‘Sold Out’ notices are springing up in Edinburgh. Show titles are being chalked on to venue blackboards and celebratory tweets are doing the rounds. Hopeful punters are being turned away until tomorrow and tomorrow and tomorrow. Halfway through, the hottest fringe tickets are hard to come by.
The sell-out show is, of course, the Edinburgh dream. Yet up here, it can be all too easy to fixate on ticket sales as the only measure of success. It’s often said that the whole festival is one massive marketplace and, well, marketplaces are made for selling. No one comes to the fringe to make their millions in a month, but in such a competitive environment – 3,000-odd shows tussling for audiences – a monetary mentality quickly creeps into play.
I’ve been there myself. Performing with a young company back in the day, I remember our hourly checks of the festival’s ticketing site to see how many pre-sales we’d shifted: another two, group of five, seven door sales for a full house. Bums on seats becomes your best sense of the buzz around your show, and a buzzy show is a good show – success.
Partly, the impulse is about being seen. Who doesn’t want to play to a packed house? Who doesn’t want the best audiences they can get? That, in the end, is why anyone brings work to the fringe – to put it in front of people. Being seen is a buzz of its own.

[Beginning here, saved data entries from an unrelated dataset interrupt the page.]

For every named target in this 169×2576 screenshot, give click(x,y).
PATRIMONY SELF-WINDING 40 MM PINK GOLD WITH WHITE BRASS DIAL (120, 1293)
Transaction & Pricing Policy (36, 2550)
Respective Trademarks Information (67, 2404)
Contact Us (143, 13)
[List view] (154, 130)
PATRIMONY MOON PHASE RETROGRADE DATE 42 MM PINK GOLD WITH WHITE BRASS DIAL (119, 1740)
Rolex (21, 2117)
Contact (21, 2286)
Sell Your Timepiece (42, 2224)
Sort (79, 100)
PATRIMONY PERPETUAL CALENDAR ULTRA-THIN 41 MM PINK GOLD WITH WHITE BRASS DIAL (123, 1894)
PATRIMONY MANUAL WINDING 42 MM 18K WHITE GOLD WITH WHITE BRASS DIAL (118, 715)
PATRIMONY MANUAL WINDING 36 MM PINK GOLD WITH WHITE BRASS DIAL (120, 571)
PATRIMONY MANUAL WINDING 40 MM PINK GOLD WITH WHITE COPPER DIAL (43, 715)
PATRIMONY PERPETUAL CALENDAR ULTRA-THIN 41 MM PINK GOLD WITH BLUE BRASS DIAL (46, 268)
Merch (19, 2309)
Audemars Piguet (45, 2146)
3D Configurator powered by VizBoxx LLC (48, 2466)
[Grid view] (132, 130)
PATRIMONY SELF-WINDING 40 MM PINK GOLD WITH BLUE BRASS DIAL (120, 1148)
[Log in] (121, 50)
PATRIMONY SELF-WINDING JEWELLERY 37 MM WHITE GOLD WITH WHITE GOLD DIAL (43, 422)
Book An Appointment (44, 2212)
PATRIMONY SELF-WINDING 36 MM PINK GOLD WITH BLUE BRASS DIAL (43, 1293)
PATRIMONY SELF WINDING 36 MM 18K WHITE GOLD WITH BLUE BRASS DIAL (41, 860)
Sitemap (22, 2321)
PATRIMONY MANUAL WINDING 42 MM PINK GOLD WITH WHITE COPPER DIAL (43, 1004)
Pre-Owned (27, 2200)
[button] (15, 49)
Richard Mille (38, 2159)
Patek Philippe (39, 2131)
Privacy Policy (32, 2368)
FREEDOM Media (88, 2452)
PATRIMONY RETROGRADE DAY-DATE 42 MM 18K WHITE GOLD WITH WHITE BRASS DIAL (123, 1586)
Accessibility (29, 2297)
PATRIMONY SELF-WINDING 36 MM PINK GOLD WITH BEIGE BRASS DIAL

But it’s easy to forget the artist-audience interaction and focus on the figures for their own sake. It’s a case of cash coming first. Edinburgh runs come with big costs: venue hire, accommodation, marketing and production budgets, not to mention the everyday expenses of eating and drinking. With serious money already invested – and venue guarantees to hit before even thinking about that box-office split and, if things go really well, breaking even – it’s little wonder people keep a beady eye on those sales figures.
It’s a fools’ errand, one that mistakes the game for the prize. There’s a knack to selling well at the fringe and it often has little to do with good art. Catchy titles can do it, as can an well-designed poster, an effective flyering effort or a concerted PR campaign. A great show helps, of course, but it’s not the be-all and end-all; nor is there a correlation between good shows and strong sales.
Artists have to be careful not to conflate the two – even if the Fringe Society rewards each equally. Sell-out shows and award-winners both get rights to that little laurel logo, as if they were equivalent. They’re absolutely not.
In an insecure month and a chaotic environment, it’s tempting to quantify success that needs qualifying instead. Ticket sales are an easy measurement, as are the number of stars racked up in reviews. But art succeeds in a completely different way: on an individual basis, in the moment, with feelings and ideas. Better to have a small audience that’s engaged than a full-house that’s baffled and bored out of its brains. Selling out isn’t an end in itself. It shouldn’t mean selling your show short.